Oireachtas
- Long title AN ACT TO AMEND THE LAW RELATING TO LOCAL GOVERNMENT AND FOR OTHER PURPOSES CONNECTED THEREWITH. ;
- Citation: No. 5 of 1925
- Territorial extent: Irish Free State (later Ireland)
- Considered by: Dáil Éireann
- Considered by: Seanad Éireann
- Assented to: 26 March 1925
- Commenced: 26 March 1925

Legislative history

First chamber: Dáil Éireann
- Bill citation: No. 54 of 1924
- Introduced by: Minister for Local Government and Public Health (Séamus Burke)
- Introduced: 23 October 1924

= Local Government Act 1925 =

Law of the Irish Free State reforming local government

The Local Government Act 1925 (No. 5) was enacted by the Oireachtas of the Irish Free State on 26 March 1925.

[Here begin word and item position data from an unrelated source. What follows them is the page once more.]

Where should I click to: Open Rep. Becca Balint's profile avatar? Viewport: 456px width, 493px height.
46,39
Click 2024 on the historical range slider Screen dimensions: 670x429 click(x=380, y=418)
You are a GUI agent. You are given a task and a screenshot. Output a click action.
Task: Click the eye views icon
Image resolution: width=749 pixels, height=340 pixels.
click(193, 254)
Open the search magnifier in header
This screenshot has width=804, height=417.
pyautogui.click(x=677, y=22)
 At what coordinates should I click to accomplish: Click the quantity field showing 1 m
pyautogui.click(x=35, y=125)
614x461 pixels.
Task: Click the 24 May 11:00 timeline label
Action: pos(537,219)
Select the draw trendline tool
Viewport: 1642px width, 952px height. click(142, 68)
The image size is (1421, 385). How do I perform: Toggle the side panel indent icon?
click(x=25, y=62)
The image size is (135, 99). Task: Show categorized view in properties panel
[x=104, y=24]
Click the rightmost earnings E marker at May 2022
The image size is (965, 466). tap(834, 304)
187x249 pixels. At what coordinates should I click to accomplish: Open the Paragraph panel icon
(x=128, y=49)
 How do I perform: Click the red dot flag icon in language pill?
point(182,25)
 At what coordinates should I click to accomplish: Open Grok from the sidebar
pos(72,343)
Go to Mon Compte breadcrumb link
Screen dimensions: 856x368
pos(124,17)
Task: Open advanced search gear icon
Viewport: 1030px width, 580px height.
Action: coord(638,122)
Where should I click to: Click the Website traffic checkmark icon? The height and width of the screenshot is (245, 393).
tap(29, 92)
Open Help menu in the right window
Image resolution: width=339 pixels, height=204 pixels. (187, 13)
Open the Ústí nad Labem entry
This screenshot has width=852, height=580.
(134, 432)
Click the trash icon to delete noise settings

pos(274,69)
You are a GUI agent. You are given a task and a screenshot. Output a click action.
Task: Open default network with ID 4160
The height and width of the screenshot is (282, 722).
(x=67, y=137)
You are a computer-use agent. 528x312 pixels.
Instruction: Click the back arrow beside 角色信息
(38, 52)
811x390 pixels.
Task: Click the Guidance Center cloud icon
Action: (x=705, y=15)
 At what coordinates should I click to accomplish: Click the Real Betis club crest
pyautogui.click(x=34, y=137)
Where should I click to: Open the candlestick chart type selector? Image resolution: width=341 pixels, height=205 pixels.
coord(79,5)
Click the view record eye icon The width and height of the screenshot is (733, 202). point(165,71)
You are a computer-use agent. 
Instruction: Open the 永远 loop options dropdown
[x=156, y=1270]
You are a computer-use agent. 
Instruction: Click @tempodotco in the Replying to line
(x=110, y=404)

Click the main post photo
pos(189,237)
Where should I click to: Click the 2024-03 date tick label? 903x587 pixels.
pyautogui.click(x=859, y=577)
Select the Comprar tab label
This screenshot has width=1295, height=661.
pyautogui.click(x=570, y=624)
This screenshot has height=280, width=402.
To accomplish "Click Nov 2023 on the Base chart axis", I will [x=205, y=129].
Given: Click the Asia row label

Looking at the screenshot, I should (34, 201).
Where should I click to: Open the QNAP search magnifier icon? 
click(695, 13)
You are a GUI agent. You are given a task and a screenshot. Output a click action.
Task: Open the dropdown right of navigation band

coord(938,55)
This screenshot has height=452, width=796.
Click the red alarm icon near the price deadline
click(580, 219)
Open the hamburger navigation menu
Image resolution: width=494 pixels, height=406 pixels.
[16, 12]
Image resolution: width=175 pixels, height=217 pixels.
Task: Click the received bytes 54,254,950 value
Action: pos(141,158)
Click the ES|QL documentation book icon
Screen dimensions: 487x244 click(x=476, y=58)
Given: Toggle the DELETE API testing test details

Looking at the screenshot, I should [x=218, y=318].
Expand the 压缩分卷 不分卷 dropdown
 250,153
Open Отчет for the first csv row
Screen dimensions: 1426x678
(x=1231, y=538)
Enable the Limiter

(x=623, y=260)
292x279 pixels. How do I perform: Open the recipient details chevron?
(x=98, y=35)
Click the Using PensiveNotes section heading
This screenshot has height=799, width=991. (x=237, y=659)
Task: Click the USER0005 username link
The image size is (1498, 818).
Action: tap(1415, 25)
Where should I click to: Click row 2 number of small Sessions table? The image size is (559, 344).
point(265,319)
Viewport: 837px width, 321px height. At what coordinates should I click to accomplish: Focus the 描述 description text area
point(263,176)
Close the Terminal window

The Irish Free State had inherited the structure of local authorities created by United Kingdom legislation, including the Local Government (Ireland) Act 1898 and the Local Government (Ireland) Act 1919. The Act abolished rural district councils (except in County Dublin), passing their powers to the county councils.

The first local elections in the Irish Free State were held under the amendments provided by this act. They had been postponed by legislation passed since 1922. They were to be held no later than three months after the passage of this act. These local elections were held on 23 June 1925.

The abolition of rural districts was extended to Dublin under the Local Government (Dublin) Act 1930.